Congressman D'Esposito secures funds for the Rockville Centre Police Department


U.S. Rep. Anthony D’Esposito recently secured $5.4 million in federal funding for Long Island community projects — including $241,000 for the Village of Rockville Centre Police Department earmarked to purchase six new license plate readers that will assist in criminal investigations and securing arrests.

“I am proud to have successfully secured this critical funding for important infrastructure projects that will benefit Fourth District neighbors in significant ways,” D’Esposito said in a release. “Enhancing community resiliency against flooding and providing first responders with the resources they need to safeguard the public are palpable ways the federal government can work with local partners to make life better for Long Islanders, and I am glad to have been able to facilitate this infusion of funds into our region.”

D’Esposito, a former New York City police detective and former Hempstead town councilman, secured the funding for the Rockville Centre Police Department’s new equipment through the House appropriations committee in March.

Rockville Centre Police Commissioner Randy Dodd said that thanks to the vital funding provided by the congressman, the department will be able to add additional license plate readers on Merrick Road to assist with continued efforts to combat crime and preserve the quality of life for residents.

“The funding will be used to purchase six license plate readers that will be strategically positioned and provide real-time license plate recognition, aiding our police department in swift response to criminal activities and vehicle identification for investigative means.”

License plate readers are high-tech devices utilized by local law enforcement to identify the license plates of passing motorists and will notify the RVCPD depending on whether a vehicle is unregistered, if the driver has a suspended license, or if there is a pre-existing warrant out for their arrest.

These devices are not designed to capture images of the driver, their car, or the surrounding area. They do not monitor speed or traffic violations. They are specifically there to help deter criminal behavior.   

One scenario where this can help law enforcement is if a burglary were to take place in or around the village. Police can use the license plate reader to look up and find cars that left the village within a certain timeframe to help narrow down their search. This can also be a critical tool for police in missing person cases.

Every police plate reader in New York is digitally connected, meaning that the data any device collects is transmitted to every other reader in the state. This means that if another plate reader picks up a plate belonging to someone suspected of committing a crime in Rockville Centre, that department can inform RVCPD within minutes.
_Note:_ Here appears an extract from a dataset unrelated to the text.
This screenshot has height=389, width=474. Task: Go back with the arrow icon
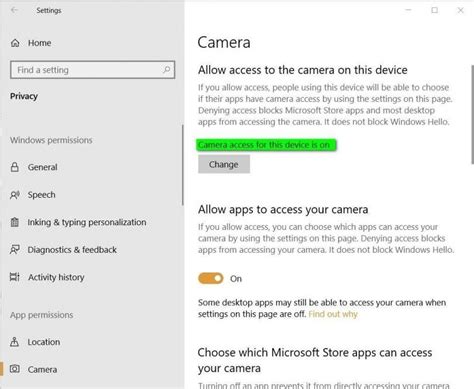14,10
Police already have such devices at their disposal, including license plate readers in operation on Lakeview Avenue, North Centre Avenue, Long Beach Road, DeMott Avenue, Seaman Avenue, Hempstead Avenue, and Sunrise Highway. They also have mobile plate readers affixed to some police vehicles.

Rockville Centre Mayor Francis Murray said that over the course of his 12-year-tenure in office, the Village of Rockville Centre has received more than $52 million by aggressively seeking grants from the federal, state and local governments.
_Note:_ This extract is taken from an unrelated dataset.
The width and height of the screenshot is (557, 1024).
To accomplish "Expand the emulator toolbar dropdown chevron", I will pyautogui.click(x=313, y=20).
“If you think you can get away with crime in this village, you’re not. We’re going to get you,” he said. “We have cameras all around the village.”
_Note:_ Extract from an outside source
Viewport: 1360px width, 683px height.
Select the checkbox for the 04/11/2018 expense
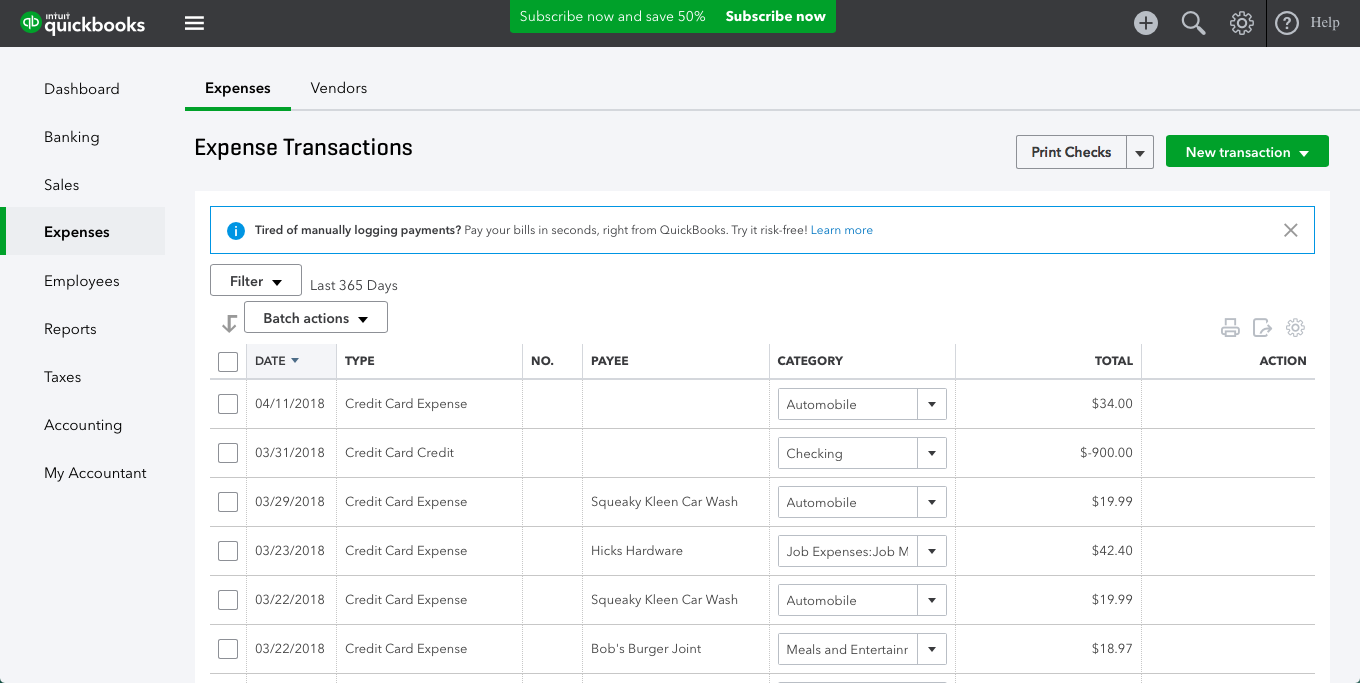227,403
Murray said the village board remains steadfast in its commitment to ensure the safety of the people of Rockville Centre. In addition to the new license plate readers, the department has also recently added two new police vehicles with funding provided by New York Sen. Kevin Thomas in December.

Since January, the village has also added three new uniformed officers to the department’s ranks, bringing its total up to 61 sworn officers and 36 civilian employees.

Susan Gottehrer, director of the Nassau County chapter of the New York Civil Liberties Union, argued however, that residents should also be wary of the surveillance capabilities this provides law enforcement.

“Automated license plate readers threaten the privacy of all Long Islanders,” Gottehrer said. “This invasive technology gives local police access to our every movement — where we work, who we meet, where we pray, and even which doctors we visit. Long Island residents don’t want the police or government bodies having access to their most intimate information. We deserve safety and privacy over our daily lives.”